Comemorações, dribles, profissionalismo e Neymar

Tatiana Furtado

O futebol profissional, milionário, com salários na estratosfera, não deixa mais espaço para brincadeiras. Os novos meninos da Vila sentiram isso na pele. Antes da partida contra o Palmeiras, o time do Santos era enaltecido, as comemorações de Neymar, Robinho e Cia contra o Naviraiense motivos de risadas e vistas como molecagem saudável. Mas bastou um tropeço no clássico, após estar ganhando, que tudo se transformou em salto alto, provocação desnecessária e falta de respeito com o rival. Seja da imprensa ou do próprio adversário, como ficou claro no "Armeration", tal atitude não condizia com o profissionalismo.


Críticas exageradas.
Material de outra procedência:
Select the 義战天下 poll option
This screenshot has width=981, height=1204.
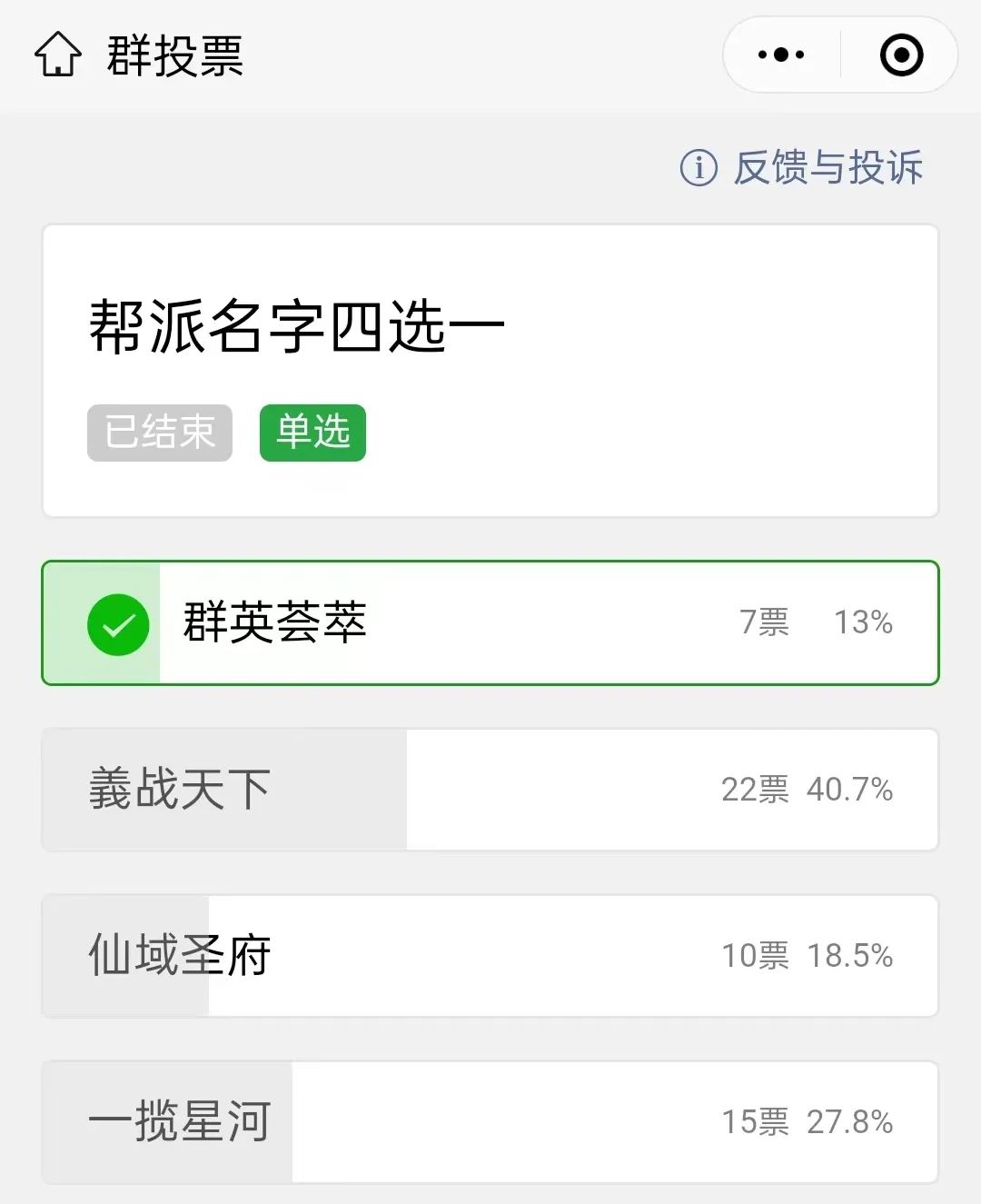[490, 790]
No futebol moderno a cada dia mais chato, sem graça e sonolento, o momento máximo, que é o gol, deveria ser brindado com louvoures. Ainda mais os feitos pelos garotos do Santos, em jogadas que não cansam de serem vistas. Três dias depois da derrota para o Palmeiras, o time foi ao Pará e venceu por 4 a 0, com Neymar outra vez desfilando sua categoria, fazendo suas dancinhas. Já o rival que se sentiu ofendido ganhou do Paysandu, sem grande brilho.


Vale lembrar que o próprio Neymar foi ameaçado por Chicão por dar um chapéu no zagueiro do Corinthians em lance já paralisado. O zagueiro se sentir ofendido, no calor do jogo, é até aceitável. Mas condenar o menino por fazer o que sabe é jogar contra o esporte. Não precisamos ir muito longe para recordar o dedo em riste de Juan, do Flamengo, num Maicosuel, do Botafogo, caído em campo. Tudo porque havia dado um drible no lateral rubro-negro.

Parece que jogar sério é jogar feio.

4 comentários:

Pedro Carvalho de Moraes Rego disse...

não digo que é certo, mas dedo em riste, ameaças e coisas muito piores acontecem desde que futebol é futebol, ninguém gosta de perder e ser sacaneado, muito menos tomar um drible desmoralizante na frente de 80 mil pessoas...
O que a molecada do Santos mostra é que podem ganhar, fazem bonito e estão trazendo de volta o espírito da gozação que sempre existiu...

22 de março de 2010 17:18
Pedro Carvalho de Moraes Rego disse...

Complementando o post, eles tem que ter consciencia do que virá se tiverem uma sequência de derrotas... Todos querem jogar contra o Santos e todos vão correr muito mais para ganhar do Santos... Vamos ver até onde essa mulecada aguenta a responsabilidade...
Como diz o ditado quem sobe no palco tem que dar show, se começar a ratear e ser vaiado não vai desandar a chorar...

22 de março de 2010 17:26
Rodrigo Stafford disse...

Só não concordo com o chapéu em Chicão. Foi desnecessário e uma forma de zoar o adversário. Se o futebol é profissional, que se faça isso com a bola rolando.

23 de março de 2010 17:08
Renato disse...

O fato é que as dancinhas irritam os adversários, que passam a correr mt mais.

Por isso, acho que tem que "se garantir" pra dançar.